Week 11: Canonical Babbling in Peed Onk: Childhood Cancer and Death Stories

*Lorrie Moore, People Like That Are the Only People Here
*Raymond Carter, A Small, Good, Thing
**Proposal for Final Project due

Your reflection this week can be brief, but please still post and comment on another post about the impact and effectiveness on these fictional short stories.

We opened class with our guest speaker, Dr. Joy Brooke Fairfield, Assistant Professor of Media Studies at Rhodes College. She led us through several improv exercises that touched upon the fun of making mistakes, creating a safe space by consenting to improv, hilariously breaking bad news (ie. a superhero firing their sidekick), and breaking bad news like in A Small, Good Thing. It was a playful hour full of laughter and observation that encouraged students to stretch themselves outside of their comfort zone.

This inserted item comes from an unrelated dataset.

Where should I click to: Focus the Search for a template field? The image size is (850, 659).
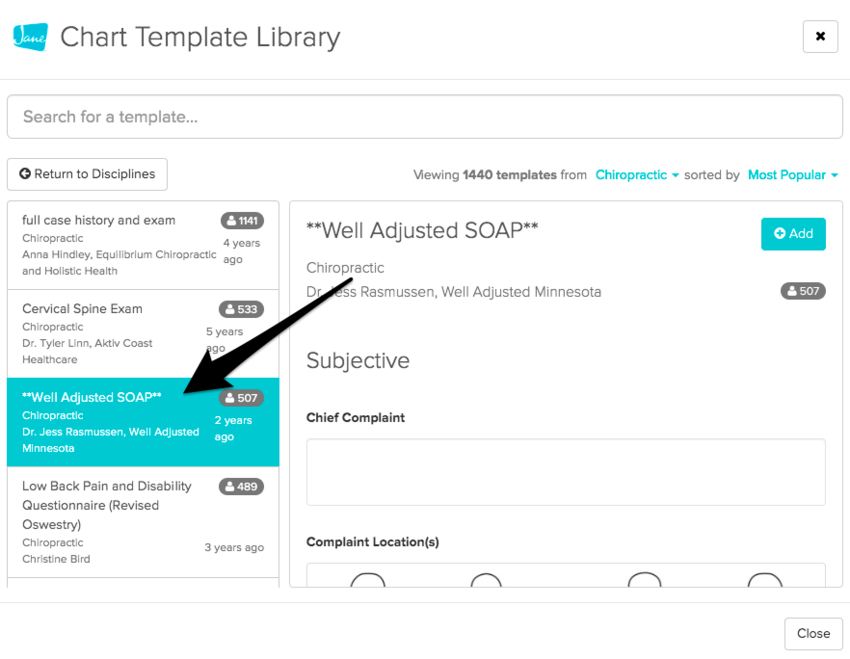click(x=425, y=117)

After reflecting on our experiences with medical improv, we wrote in the style of People Like That Are the Only People Here. During our class readings this week, we explored two different short stories that touched upon pediatrics: A Small, Good Thing by Raymond Carver and People Like That Are the Only People Here by Lorrie Moore. Even though we have talked throughout the semester about the value of first person narrative and insight, these stories exemplified how impactful and truthful fiction has the potential to be.

We then spent some time encountering first hand narratives from children and adolescents with cancer, as featured in my book Chronicling Childhood Cancer: A Collection of Personal Stories by Children and Teens with Cancer. It was refreshing to encounter these stories again for the first time since I have been an oncologist. Memories of my time with each of these young authors flooded back to me. I remembered kneeling in infusion centers, perching at the center table in the playroom, or pulling up an armchair to sit at the bedside inpatient. I remembered how so many of these kids were excited to participate in this activity (and some terrified by the idea), one telling my frankly that he didn’t think he had ever really spoken about his cancer this much. That idea still stuns me, that many children and adolescents with cancer might not have the space to tell their stories. Even though it was a decade ago, I remembered it as though it were yesterday.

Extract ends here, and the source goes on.